Technology Dissemination

The Dean lab has worked to bring non-commercially available yet potentially transformative imaging technologies to biologists throughout UT Southwestern. Depending upon their mode of operation, these microscopes routinely deliver best-in-class or near best-in-class performance. For example, in collaboration with Dr. Reto Fiolka, we developed Field Synthesis, which reproduces many of the advantageous properties of Lattice Light-Sheet Microscopy, albeit with substantially improved light-throughput, ease of alignment, and the ability to simultaneously image multiple fluorophores. Given the demand for imaging chemically cleared tissue at the highest resolution, we also developed two variants of Axially Swept Light-Sheet Microscopy that provide an unparalleled combination of field-of-view and isotropic resolution.

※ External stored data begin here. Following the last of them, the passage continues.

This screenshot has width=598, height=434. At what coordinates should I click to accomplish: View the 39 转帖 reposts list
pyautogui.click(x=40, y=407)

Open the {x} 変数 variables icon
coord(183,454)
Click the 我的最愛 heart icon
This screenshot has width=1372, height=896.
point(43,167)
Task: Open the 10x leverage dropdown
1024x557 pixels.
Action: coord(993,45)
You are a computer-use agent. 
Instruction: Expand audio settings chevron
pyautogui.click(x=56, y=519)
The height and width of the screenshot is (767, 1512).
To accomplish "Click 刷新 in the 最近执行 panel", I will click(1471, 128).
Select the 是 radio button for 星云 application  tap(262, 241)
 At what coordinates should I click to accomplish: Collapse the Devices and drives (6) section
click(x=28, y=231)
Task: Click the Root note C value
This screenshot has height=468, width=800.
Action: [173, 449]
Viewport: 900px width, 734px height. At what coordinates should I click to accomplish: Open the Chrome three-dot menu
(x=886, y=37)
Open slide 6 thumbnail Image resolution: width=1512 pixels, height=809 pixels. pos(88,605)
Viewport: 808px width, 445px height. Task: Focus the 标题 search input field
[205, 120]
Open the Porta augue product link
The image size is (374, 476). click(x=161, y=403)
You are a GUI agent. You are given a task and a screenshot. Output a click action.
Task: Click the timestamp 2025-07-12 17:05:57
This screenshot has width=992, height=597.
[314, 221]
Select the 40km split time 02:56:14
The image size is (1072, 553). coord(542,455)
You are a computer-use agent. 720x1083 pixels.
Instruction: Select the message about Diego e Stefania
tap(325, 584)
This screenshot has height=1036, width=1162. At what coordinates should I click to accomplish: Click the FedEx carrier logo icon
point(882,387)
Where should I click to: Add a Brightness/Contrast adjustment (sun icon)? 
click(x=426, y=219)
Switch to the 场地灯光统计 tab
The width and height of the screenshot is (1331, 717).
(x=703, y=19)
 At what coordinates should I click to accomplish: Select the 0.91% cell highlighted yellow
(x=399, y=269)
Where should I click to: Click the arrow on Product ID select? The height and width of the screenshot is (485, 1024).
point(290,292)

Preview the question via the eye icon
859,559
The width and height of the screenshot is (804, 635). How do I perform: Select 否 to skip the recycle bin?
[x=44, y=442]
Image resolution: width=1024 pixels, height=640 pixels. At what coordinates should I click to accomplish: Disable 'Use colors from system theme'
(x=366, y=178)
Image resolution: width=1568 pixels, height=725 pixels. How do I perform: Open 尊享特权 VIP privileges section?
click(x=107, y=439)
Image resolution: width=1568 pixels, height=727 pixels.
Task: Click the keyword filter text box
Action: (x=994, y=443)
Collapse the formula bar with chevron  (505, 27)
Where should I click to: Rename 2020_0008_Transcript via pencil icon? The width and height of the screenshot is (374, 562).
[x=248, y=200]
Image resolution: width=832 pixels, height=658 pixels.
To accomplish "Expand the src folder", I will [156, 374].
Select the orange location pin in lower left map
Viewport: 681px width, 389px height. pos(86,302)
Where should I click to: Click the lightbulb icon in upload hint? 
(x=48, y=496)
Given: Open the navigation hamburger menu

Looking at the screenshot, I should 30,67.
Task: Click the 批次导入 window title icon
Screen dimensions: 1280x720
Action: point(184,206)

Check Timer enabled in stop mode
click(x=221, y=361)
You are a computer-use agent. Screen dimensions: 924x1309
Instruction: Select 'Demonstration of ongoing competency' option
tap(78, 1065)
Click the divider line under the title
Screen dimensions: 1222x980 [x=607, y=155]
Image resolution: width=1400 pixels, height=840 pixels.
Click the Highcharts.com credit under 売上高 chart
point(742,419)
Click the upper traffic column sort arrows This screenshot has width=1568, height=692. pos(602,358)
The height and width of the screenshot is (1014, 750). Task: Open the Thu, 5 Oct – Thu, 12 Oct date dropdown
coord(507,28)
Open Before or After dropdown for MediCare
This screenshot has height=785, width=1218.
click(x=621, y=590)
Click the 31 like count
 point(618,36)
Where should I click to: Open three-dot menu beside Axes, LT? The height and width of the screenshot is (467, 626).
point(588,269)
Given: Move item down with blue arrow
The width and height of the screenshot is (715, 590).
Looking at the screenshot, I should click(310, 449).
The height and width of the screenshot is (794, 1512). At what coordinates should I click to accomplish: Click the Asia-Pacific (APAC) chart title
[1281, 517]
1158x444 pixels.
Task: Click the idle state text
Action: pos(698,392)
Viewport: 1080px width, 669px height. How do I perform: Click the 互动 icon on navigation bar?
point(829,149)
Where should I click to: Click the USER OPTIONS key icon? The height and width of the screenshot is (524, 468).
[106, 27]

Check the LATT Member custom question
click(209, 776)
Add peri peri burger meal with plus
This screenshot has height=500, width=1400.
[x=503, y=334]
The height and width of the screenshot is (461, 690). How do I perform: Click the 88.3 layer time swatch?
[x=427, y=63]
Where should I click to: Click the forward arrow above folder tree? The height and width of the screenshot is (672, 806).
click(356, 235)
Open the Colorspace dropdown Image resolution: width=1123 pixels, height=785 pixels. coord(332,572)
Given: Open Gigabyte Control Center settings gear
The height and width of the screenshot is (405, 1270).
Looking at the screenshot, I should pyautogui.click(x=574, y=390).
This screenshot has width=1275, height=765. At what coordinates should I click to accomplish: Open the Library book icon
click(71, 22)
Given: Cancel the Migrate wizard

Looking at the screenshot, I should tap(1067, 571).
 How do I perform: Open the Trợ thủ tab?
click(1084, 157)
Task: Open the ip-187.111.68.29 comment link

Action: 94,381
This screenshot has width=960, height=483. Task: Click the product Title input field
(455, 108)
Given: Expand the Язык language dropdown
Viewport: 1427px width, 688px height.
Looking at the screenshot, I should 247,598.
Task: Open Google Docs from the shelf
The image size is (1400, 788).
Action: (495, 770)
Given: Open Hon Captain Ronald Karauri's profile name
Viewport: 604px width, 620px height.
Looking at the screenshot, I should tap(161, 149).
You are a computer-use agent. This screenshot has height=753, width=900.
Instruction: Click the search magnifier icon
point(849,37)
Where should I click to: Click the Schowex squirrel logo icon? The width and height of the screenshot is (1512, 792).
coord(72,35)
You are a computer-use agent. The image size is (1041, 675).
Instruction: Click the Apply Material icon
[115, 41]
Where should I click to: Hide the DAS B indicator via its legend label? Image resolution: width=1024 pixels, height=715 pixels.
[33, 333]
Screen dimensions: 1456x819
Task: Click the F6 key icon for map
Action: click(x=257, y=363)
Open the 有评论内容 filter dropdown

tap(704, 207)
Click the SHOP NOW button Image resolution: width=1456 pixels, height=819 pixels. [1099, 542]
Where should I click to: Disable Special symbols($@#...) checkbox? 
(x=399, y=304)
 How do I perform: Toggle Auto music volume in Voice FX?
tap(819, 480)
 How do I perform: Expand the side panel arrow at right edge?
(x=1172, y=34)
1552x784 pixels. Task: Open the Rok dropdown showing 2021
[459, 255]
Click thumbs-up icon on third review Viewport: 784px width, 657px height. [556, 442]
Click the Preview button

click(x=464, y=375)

The first is optimized for whole-organ imaging, and provides ~600 nm isotropic resolution, a field-of-view of 870 x 870-micron, and with tiling and image fusion, is capable of imaging cm-scale objects. The second, which provides an isotropic resolution of ~300 nm and a field-of-view of 327 x 327 microns, is ideal for sub-cellular biology within intact tissues. To our knowledge, this is the highest z-resolution ever achieved in light-sheet microscopy in the absence of super-resolution techniques. We also developed an Oblique Plane Microscope with ~200 and ~450 nm lateral and axial resolution, respectively, a high-speed spectral total internal reflection microscope capable of imaging ~8 intracellular labels, and a 3-photon laser-scanning microscope with adaptive optics for intravital imaging at depths beyond 1 mm.

Computer Vision

The large increase in data flux afforded by modern imaging systems necessitates scalable and quantitative computer vision analyses. As such, we work closely with the Danuser lab in an effort to develop cutting-edge computer vision software, as well as the high-performance computing team at UT Southwestern (BioHPC) to optimize workflows and accelerate image processing tasks. Software developed includes u-Track 3D, which places globally optimal spatiotemporal tracking solutions in human interpretable dynamic regions of interest.

Software also automatically provides trackability metrics that quantitatively inform the user on the accuracy of their results. Thus, u-Track 3D solves a fundamental challenge in 3D particle tracking; the challenges in visualizing, optimizing, and measuring trajectory information in dense particle fields. Separately, we also helped develop software tools that represent the cell surface as a mesh, thereby enabling an accurate description of cell morphology, the automatic detection of morphological motifs, biosensor translocation, and the subcellular spatiotemporal dynamics of key oncogenes.